[[ DATA IN THIS EXERCISE open ]]
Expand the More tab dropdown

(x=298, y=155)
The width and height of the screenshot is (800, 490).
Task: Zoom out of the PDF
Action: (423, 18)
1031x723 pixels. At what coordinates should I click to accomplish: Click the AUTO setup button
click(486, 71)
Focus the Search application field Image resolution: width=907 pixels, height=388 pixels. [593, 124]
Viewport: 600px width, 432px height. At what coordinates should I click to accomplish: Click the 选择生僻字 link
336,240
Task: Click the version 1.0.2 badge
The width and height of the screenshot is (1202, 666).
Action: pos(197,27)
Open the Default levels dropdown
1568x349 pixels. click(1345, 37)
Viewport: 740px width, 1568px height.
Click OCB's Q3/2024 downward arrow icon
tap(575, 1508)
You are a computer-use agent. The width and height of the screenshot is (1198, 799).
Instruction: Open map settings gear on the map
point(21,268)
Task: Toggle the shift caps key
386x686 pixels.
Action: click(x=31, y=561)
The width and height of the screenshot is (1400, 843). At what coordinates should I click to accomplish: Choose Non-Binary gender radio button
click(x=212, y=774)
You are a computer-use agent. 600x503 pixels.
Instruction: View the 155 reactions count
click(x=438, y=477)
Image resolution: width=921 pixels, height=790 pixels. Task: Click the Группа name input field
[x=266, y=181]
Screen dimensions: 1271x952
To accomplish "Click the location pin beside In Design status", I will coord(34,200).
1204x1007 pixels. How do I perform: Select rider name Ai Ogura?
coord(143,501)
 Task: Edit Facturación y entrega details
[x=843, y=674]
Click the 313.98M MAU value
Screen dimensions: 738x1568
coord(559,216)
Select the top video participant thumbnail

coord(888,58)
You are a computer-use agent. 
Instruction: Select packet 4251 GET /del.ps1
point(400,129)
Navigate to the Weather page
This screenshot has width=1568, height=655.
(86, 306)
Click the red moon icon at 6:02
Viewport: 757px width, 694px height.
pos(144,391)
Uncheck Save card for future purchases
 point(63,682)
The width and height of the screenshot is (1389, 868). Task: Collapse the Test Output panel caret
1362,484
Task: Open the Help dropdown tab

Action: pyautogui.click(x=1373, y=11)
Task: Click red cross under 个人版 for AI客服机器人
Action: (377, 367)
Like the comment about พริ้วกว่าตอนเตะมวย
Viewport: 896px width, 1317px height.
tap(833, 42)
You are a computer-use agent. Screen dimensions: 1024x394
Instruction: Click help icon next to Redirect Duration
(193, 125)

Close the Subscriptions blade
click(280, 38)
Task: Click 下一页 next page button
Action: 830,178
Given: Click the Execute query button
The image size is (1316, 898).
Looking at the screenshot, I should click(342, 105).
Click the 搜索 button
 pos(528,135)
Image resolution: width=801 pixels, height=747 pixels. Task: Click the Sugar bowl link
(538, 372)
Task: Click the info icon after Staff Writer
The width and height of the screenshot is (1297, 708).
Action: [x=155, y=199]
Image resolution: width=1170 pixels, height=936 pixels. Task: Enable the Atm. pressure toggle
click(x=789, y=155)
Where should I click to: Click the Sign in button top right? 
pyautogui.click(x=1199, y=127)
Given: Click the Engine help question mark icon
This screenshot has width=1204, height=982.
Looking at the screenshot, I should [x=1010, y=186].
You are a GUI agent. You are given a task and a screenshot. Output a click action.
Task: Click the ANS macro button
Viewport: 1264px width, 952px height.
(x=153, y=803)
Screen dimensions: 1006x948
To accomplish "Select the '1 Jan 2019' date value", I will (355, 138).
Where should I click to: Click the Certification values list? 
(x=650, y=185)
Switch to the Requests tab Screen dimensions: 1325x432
[[ DATA IN THIS EXERCISE closed ]]
YOUR TASK: Print every record above exactly as it stands.

TASK SOLUTION:
Expand the More tab dropdown

(x=298, y=155)
The width and height of the screenshot is (800, 490).
Task: Zoom out of the PDF
Action: (423, 18)
1031x723 pixels. At what coordinates should I click to accomplish: Click the AUTO setup button
click(486, 71)
Focus the Search application field Image resolution: width=907 pixels, height=388 pixels. [593, 124]
Viewport: 600px width, 432px height. At what coordinates should I click to accomplish: Click the 选择生僻字 link
336,240
Task: Click the version 1.0.2 badge
The width and height of the screenshot is (1202, 666).
Action: pos(197,27)
Open the Default levels dropdown
1568x349 pixels. click(1345, 37)
Viewport: 740px width, 1568px height.
Click OCB's Q3/2024 downward arrow icon
tap(575, 1508)
You are a computer-use agent. The width and height of the screenshot is (1198, 799).
Instruction: Open map settings gear on the map
point(21,268)
Task: Toggle the shift caps key
386x686 pixels.
Action: click(x=31, y=561)
The width and height of the screenshot is (1400, 843). At what coordinates should I click to accomplish: Choose Non-Binary gender radio button
click(x=212, y=774)
You are a computer-use agent. 600x503 pixels.
Instruction: View the 155 reactions count
click(x=438, y=477)
Image resolution: width=921 pixels, height=790 pixels. Task: Click the Группа name input field
[x=266, y=181]
Screen dimensions: 1271x952
To accomplish "Click the location pin beside In Design status", I will coord(34,200).
1204x1007 pixels. How do I perform: Select rider name Ai Ogura?
coord(143,501)
 Task: Edit Facturación y entrega details
[x=843, y=674]
Click the 313.98M MAU value
Screen dimensions: 738x1568
coord(559,216)
Select the top video participant thumbnail

coord(888,58)
You are a computer-use agent. 
Instruction: Select packet 4251 GET /del.ps1
point(400,129)
Navigate to the Weather page
This screenshot has width=1568, height=655.
(86, 306)
Click the red moon icon at 6:02
Viewport: 757px width, 694px height.
pos(144,391)
Uncheck Save card for future purchases
 point(63,682)
The width and height of the screenshot is (1389, 868). Task: Collapse the Test Output panel caret
1362,484
Task: Open the Help dropdown tab

Action: pyautogui.click(x=1373, y=11)
Task: Click red cross under 个人版 for AI客服机器人
Action: (377, 367)
Like the comment about พริ้วกว่าตอนเตะมวย
Viewport: 896px width, 1317px height.
tap(833, 42)
You are a computer-use agent. Screen dimensions: 1024x394
Instruction: Click help icon next to Redirect Duration
(193, 125)

Close the Subscriptions blade
click(280, 38)
Task: Click 下一页 next page button
Action: 830,178
Given: Click the Execute query button
The image size is (1316, 898).
Looking at the screenshot, I should click(342, 105).
Click the 搜索 button
 pos(528,135)
Image resolution: width=801 pixels, height=747 pixels. Task: Click the Sugar bowl link
(538, 372)
Task: Click the info icon after Staff Writer
The width and height of the screenshot is (1297, 708).
Action: [x=155, y=199]
Image resolution: width=1170 pixels, height=936 pixels. Task: Enable the Atm. pressure toggle
click(x=789, y=155)
Where should I click to: Click the Sign in button top right? 
pyautogui.click(x=1199, y=127)
Given: Click the Engine help question mark icon
This screenshot has width=1204, height=982.
Looking at the screenshot, I should [x=1010, y=186].
You are a GUI agent. You are given a task and a screenshot. Output a click action.
Task: Click the ANS macro button
Viewport: 1264px width, 952px height.
(x=153, y=803)
Screen dimensions: 1006x948
To accomplish "Select the '1 Jan 2019' date value", I will (355, 138).
Where should I click to: Click the Certification values list? 
(x=650, y=185)
Switch to the Requests tab Screen dimensions: 1325x432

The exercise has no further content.